In [1]:
import numpy as np
import pandas as pd
import sys

df = pd.read_csv("data/national_names.csv") # import our data
df = df.sort_values(['Name']) # sort values to get similar names
df = df.loc[df["Year"] == 2012].reset_index() # filter by the year
df = df.iloc[0:100] # select the first 100 values
ls_Names = df["Name"].tolist() # convert the column to a list


In [2]:
DISTANCE_LENGTH = 2 # define the length to cluster upon

def levenshtein(seq1, seq2):
    size_x = len(seq1) + 1
    size_y = len(seq2) + 1
    matrix = np.zeros ((size_x, size_y))
    for x in range(size_x):
        matrix [x, 0] = x
    for y in range(size_y):
        matrix [0, y] = y

    for x in range(1, size_x):
        for y in range(1, size_y):
            if seq1[x-1] == seq2[y-1]:
                matrix [x,y] = min(
                    matrix[x-1, y] + 1,
                    matrix[x-1, y-1],
                    matrix[x, y-1] + 1
                )
            else:
                matrix [x,y] = min(
                    matrix[x-1,y] + 1,
                    matrix[x-1,y-1] + 1,
                    matrix[x,y-1] + 1
                )
    return (matrix[size_x - 1, size_y - 1])

def form_groups(data):
    grs = list() 
    for name in data:
        for g in grs:
            if all(levenshtein(name, w) < DISTANCE_LENGTH for w in g):
                g.append(name)
                break
        else:
            grs.append([name, ])

    print('output groups:', len(grs))
    return list(grs)

def allocate_groups(grs, data):
    return_list = list()
    for checkagainst in data:
        for i in range(0, len(grs)):
                if checkagainst in grs[i]:
                    return_list.append(i)
    return return_list


In [3]:
grs = form_groups(ls_Names)
allocated_groups = allocate_groups(grs, ls_Names)

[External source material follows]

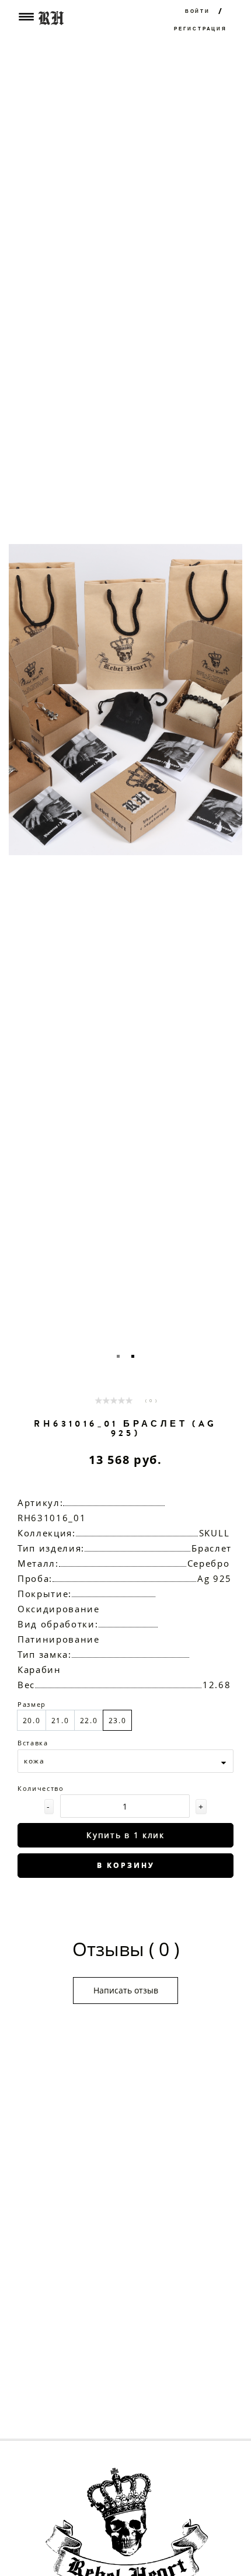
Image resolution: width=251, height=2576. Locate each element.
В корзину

df["allocated_group"] = allocated_groups


output groups: 57


In [4]:
grs[0:10]


[['Aaban', 'Aadan', 'Aahan', 'Aaran'],
 ['Aabha'],
 ['Aadam', 'Aagam'],
 ['Aadarsh', 'Aakarsh'],
 ['Aaden', 'Aadin', 'Aadon', 'Aadyn'],
 ['Aadhav'],
 ['Aadhavan'],
 ['Aadhira'],
 ['Aadhya', 'Aadya'],
 ['Aadi', 'Aadi', 'Aadil', 'Aadit', 'Aadiv']]

In [5]:
df.loc[df["allocated_group"] == 0]


Unnamed: 0,index,Id,Name,Year,Gender,Count,allocated_group
0,1751999,1752000,Aaban,2012,M,11,0
3,1752001,1752002,Aadan,2012,M,11,0
28,1749489,1749490,Aahan,2012,M,21,0
96,1752509,1752510,Aaran,2012,M,10,0